My sister recently moved from her home in Arlington to an apartment in Dallas. She had a ton of things she just couldn't take with her, one being her bedroom furniture, made of white wicker.

I, being bereft of bedroom furniture of any kind, became the lucky benefactor - though not without cost (I paid her for the furniture, though I did get the sister discount).

Once the furniture was all in place, I began to notice the interesting contrast in my apartment - black leather in the living room, white wicker in the bedroom. The next day, I commented to my friends about how odd that seemed to me.
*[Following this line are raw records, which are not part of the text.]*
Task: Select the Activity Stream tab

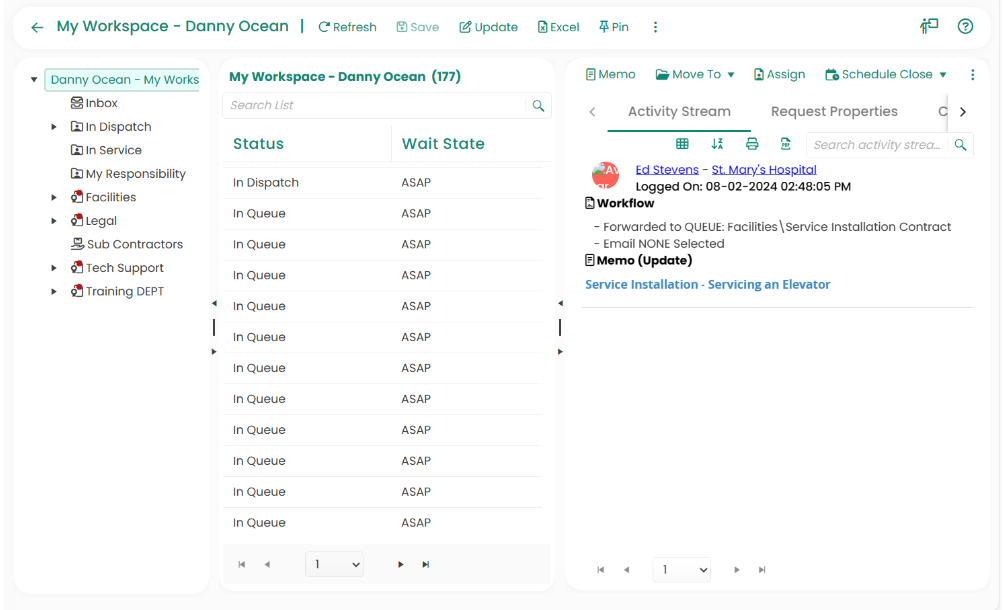Action: point(679,111)
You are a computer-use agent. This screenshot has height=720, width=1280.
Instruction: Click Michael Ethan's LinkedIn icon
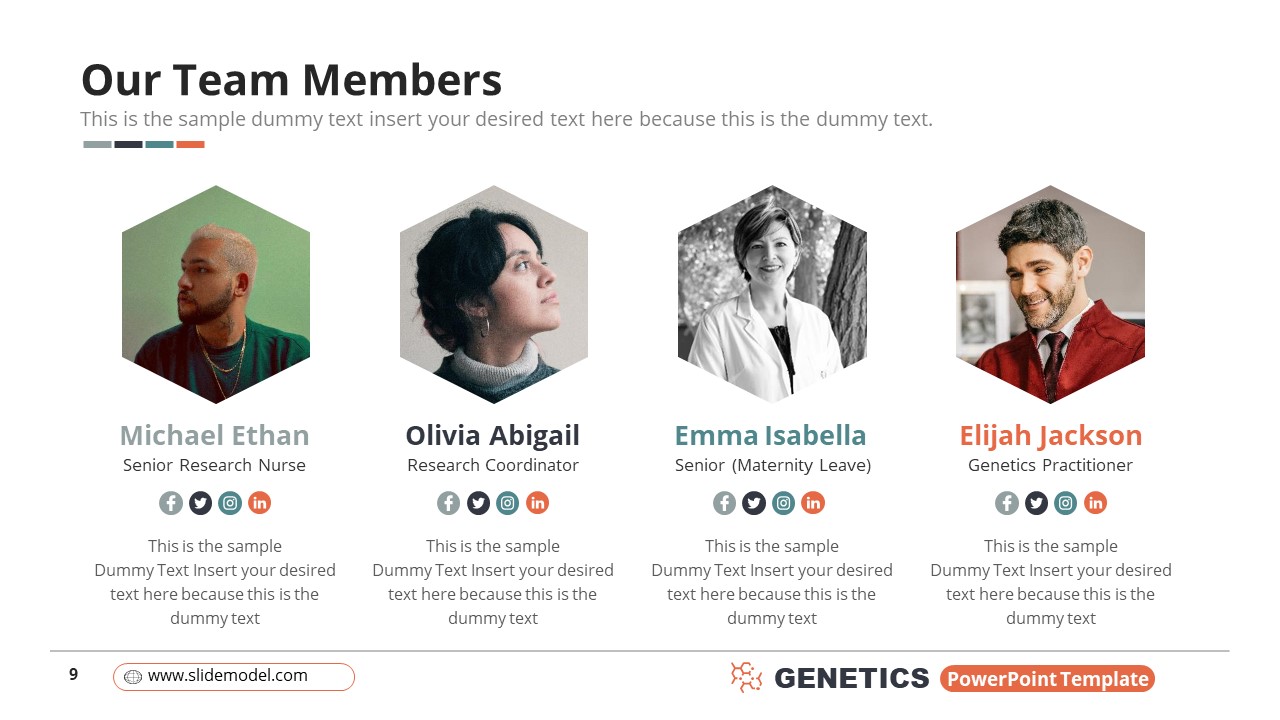[x=260, y=503]
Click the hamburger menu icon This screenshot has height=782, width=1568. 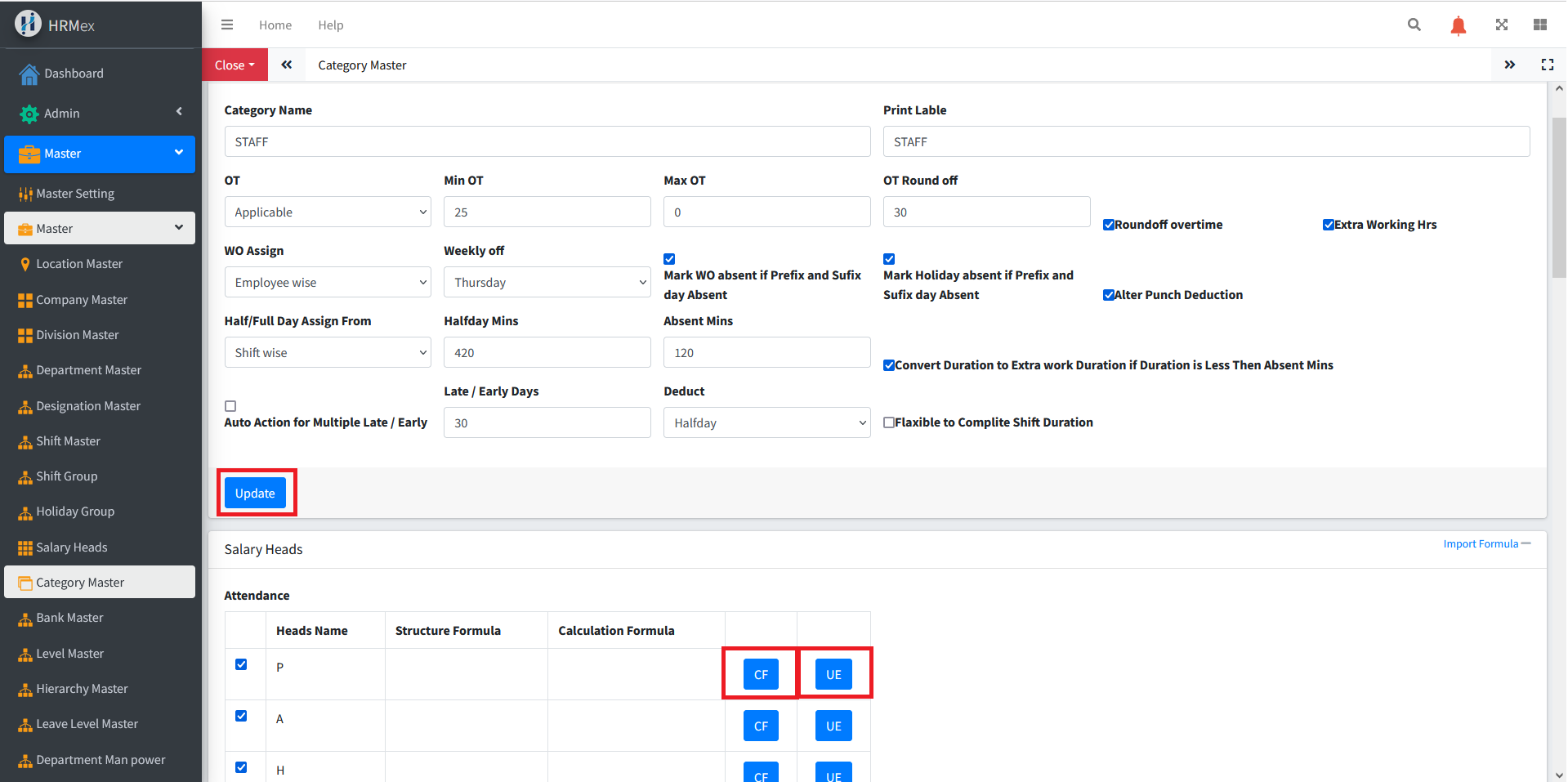[227, 25]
But J remarked that he didn't find it strange at all: the combination was a reflection of my true personality, which isn't one-sided, but rather, an interesting mix of opposites.

There's my tough, masculine persona (black leather), and my softer, feminine persona (white wicker). And, appropriately enough, the black leather is in the living room (public), whereas the white wicker is in the bedroom (private).

That analogy stretches pretty damn far into my entire life. I've spent twenty years pretending that the only persona which exists is the one draped in black leather - tough, sarcastic, cool to the touch, but sticky when it's hot. Heaven forbid that I should let anyone know I've really got a white wicker soul.

But clearly, if my friends can recognize that this side of me exists, I must not have hidden it as well as I thought.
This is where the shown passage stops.